BRIEF DESCRIPTION OF THE DRAWINGS
[0014] FIG. 1 is a block diagram illustrating a configuration of a
DVMPEG converter according to an embodiment of the present
invention.
[0015] FIG. 2 is a schematic diagram illustrating the 4:1:1 data
format.
[0016] FIG. 3 is a schematic diagram illustrating the 4:2:0 data
format.
[0017] FIG. 4 is a schematic diagram illustrating a pixel position
relationship between chroma data in the DV format (4:1:1) and that
in the MPEG2 format (4:2:2).
[0018] FIG. 5 is a schematic diagram illustrating the reordering
technique used in MPEG2 encoding.
DETAILED DESCRIPTION OF THE INVENTION
[0019] An embodiment of the present invention will now be described
with reference to FIG. 1 to FIG. 5.
[0020] FIG. 1 is a diagram illustrating a configuration of a DVMPEG
converter 10 according to the embodiment of the present invention.
The DVMPEG converter 10 of FIG. 1 is a device for converting DV
data S10 encoded in the DV format into MPEG2 data S14 encoded in
the MPEG2 format, and includes a DV decoder 11, an external memory
interface 12, a format converter 13, and an MPEG2 encoder 14 as an
MPEG encoder.
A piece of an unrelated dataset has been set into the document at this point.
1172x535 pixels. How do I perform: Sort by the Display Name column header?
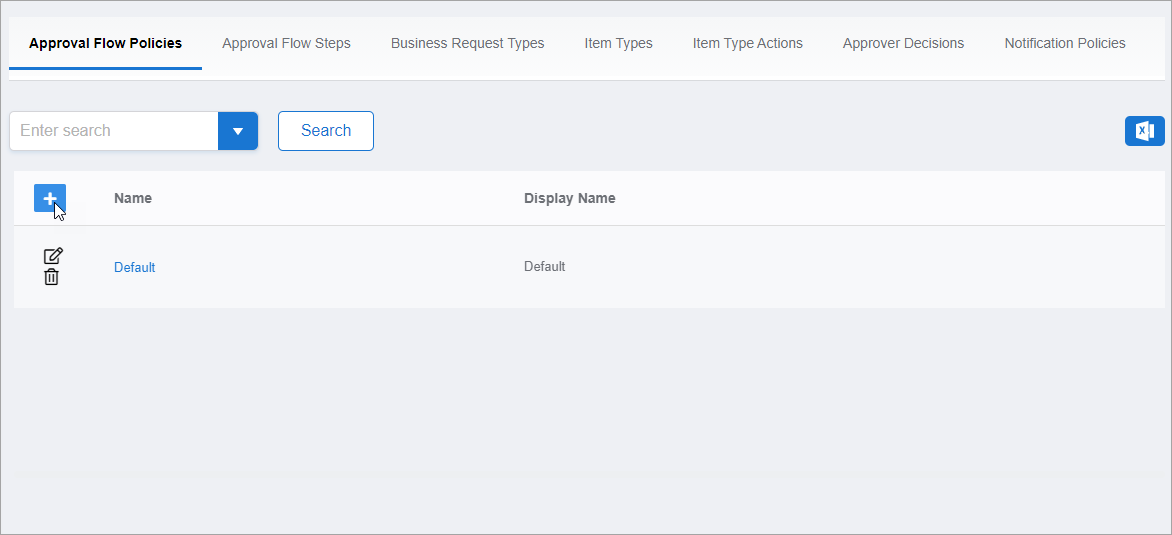coord(569,198)
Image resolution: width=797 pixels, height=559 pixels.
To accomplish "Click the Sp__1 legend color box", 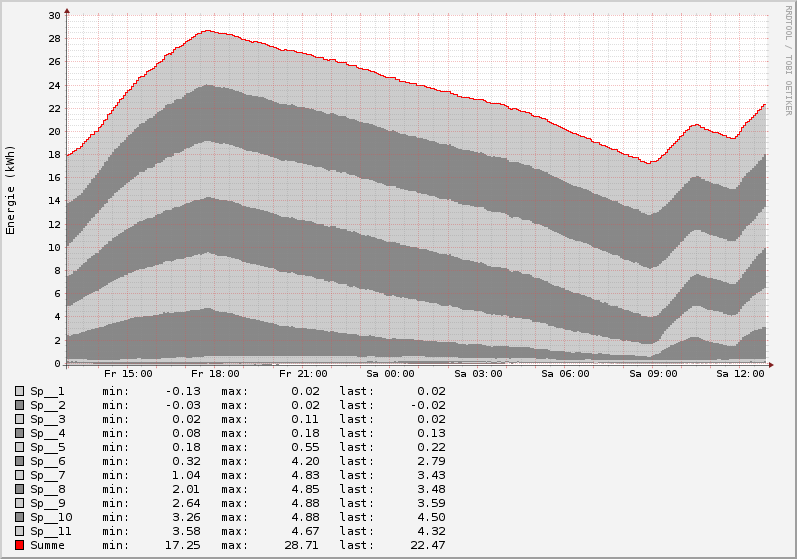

An external memory 15 is provided outside the DVMPEG
converter 10.
[0021] The DV decoder 11 is a component for decoding the input DV
data S10, and outputting the decoded DV data S11 to the external
memory interface 12.
[0022] The external memory interface 12 is a component for
controlling input/output of data to/from the external memory
15.
[0023] The format converter 13 is a component for converting the
data format of data S12, which is input from the external memory
interface 12, from the DV format (4:1:1) to the MPEG2 format
(4:2:0).
[0024] The MPEG2 encoder 14 is a component for encoding data S13
whose format has been converted by the format converter 13, and
outputting the MPEG2 data S14.
[0025] The external memory 15 is a buffer memory having a memory
area for storing data that is received via the external memory
interface 12.
[0026] An operation of the DVMPEG converter 10 of the present
embodiment having such a configuration will now be described
referring to the drawings as necessary.
[0027] As an introduction, a data format called "4:1:1" (DV format)
and a data format called "4:2:0" (MPEG2 format) will be briefly
described with reference to FIG. 2 and FIG. 3.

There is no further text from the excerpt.